I have a OpenVZ VPS running CentOS 5.7 that I've been using to get some sysadmin experience.
I found a log file called brcm-iscsi.log in /var/log and it's getting big (140 MB).
INFO [Sun Dec 18 20:15:42 2011]Initialize logger using log file: /var/log/brcm-iscsi.log
INFO [Sun Dec 18 20:15:42 2011]Started BRCM iSCSI stack: Ver 0.6.2.13
INFO [Sun Dec 18 20:15:42 2011]Build date: Fri Jul 22 01:19:02 EDT 2011
INFO [Sun Dec 18 20:15:42 2011]Running on sysname: 'Linux', release: '2.6.18-274.7.1.el5.028stab095.1', version '#1 SMP Mon Oct 24 20:49:24 MSD 2011' machine: 'i686'
INFO [Sun Dec 18 20:15:42 2011]Initialize logger using log file: /var/log/brcm-iscsi.log
INFO [Sun Dec 18 20:15:42 2011]Started BRCM iSCSI stack: Ver 0.6.2.13
INFO [Sun Dec 18 20:15:42 2011]Build date: Fri Jul 22 01:19:02 EDT 2011
INFO [Sun Dec 18 20:15:42 2011]Running on sysname: 'Linux', release: '2.6.18-274.7.1.el5.028stab095.1', version '#1 SMP Mon Oct 24 20:49:24 MSD 2011' machine: 'i686'
WARN [Sun Dec 18 20:15:42 2011]nic_utils Error when scanning path: /sys/class/iscsi_host/[No such file or directory]

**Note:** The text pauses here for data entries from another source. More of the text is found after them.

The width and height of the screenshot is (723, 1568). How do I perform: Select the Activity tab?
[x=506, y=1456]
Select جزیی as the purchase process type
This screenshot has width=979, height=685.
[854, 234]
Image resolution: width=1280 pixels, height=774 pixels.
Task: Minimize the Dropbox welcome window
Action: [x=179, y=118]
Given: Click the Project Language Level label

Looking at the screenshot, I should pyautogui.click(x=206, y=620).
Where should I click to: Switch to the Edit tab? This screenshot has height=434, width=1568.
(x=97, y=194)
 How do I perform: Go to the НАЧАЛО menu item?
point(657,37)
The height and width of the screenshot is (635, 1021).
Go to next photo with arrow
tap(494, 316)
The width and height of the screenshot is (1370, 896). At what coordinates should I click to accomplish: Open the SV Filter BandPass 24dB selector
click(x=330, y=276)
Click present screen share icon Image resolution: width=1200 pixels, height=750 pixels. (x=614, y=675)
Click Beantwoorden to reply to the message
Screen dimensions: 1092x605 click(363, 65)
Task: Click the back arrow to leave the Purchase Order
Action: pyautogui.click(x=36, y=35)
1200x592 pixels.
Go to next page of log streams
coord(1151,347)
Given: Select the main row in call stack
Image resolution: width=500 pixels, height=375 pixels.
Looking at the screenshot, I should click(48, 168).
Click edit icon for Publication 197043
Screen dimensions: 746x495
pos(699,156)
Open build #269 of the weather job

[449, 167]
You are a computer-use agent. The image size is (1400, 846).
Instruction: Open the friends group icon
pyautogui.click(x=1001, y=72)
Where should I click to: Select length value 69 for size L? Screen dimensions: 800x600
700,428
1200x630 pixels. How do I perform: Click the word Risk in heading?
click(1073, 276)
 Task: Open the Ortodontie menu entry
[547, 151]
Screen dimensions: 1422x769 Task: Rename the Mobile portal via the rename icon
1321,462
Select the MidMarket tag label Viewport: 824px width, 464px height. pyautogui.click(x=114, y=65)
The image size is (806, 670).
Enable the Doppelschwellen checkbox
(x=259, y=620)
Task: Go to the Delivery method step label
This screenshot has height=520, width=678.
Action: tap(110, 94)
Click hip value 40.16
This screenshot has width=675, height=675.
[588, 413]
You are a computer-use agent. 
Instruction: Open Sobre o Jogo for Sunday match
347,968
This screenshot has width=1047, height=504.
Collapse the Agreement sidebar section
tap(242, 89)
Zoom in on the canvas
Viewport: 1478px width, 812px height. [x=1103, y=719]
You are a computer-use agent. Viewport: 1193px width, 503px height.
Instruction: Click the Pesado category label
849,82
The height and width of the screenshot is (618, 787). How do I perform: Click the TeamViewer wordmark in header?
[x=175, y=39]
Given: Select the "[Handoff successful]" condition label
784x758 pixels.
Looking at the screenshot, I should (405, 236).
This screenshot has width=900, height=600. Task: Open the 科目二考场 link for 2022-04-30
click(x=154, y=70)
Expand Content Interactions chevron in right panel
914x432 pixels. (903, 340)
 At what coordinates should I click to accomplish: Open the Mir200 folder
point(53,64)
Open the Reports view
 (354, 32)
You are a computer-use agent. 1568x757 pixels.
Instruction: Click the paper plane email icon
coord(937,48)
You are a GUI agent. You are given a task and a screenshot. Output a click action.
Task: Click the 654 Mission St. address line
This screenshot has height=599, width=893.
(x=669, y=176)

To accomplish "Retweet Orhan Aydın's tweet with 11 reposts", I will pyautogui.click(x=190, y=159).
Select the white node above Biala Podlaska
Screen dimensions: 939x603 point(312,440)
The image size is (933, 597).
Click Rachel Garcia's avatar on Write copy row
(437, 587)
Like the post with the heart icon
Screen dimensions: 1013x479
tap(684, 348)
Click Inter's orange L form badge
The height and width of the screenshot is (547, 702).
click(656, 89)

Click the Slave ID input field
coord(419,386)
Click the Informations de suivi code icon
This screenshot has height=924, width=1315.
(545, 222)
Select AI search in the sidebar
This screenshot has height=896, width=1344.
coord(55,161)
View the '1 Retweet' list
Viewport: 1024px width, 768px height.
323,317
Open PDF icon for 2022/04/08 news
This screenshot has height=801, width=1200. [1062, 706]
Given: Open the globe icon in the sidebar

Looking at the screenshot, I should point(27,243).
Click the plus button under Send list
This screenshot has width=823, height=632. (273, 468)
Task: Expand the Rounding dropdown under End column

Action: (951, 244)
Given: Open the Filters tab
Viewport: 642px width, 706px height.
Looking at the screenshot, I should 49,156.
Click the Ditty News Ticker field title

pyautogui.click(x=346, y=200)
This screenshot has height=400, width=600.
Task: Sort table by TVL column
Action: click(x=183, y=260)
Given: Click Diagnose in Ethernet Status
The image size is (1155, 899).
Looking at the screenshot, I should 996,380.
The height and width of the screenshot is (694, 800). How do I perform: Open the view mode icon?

INFO [Sun Dec 18 20:15:42 2011]signal handling thread ready
ERR [Sun Dec 18 20:15:42 2011]NIC_NL waiting binding to NETLINK_ISCSI socket
ERR [Sun Dec 18 20:15:43 2011]NIC_NL waiting binding to NETLINK_ISCSI socket
ERR [Sun Dec 18 20:15:44 2011]NIC_NL waiting binding to NETLINK_ISCSI socket
And every second since then I've had that line. I don't quite understand what is going on, so I'm hoping someone could tell me how to fix the underlying problem rather than just deleting the log file. I did Google this and found http://drup.org/brcm-iscsilog-filling-hard-drive which seems to just disable iSCSI and ignore any more errors. Is there a better/safer/preferable way of stopping this error logging?
I don't know much about iSCSI - I get that it's a SAN protocol, but that's about it. I've certainly never setup any volumes outside of the disk space I got with my VPS. Could my VPS be relying on this in some way? I wouldn't want to trash it, although I'm getting quite practiced at reloading the VPS... I also wouldn't want to screw up anyone else's nodes.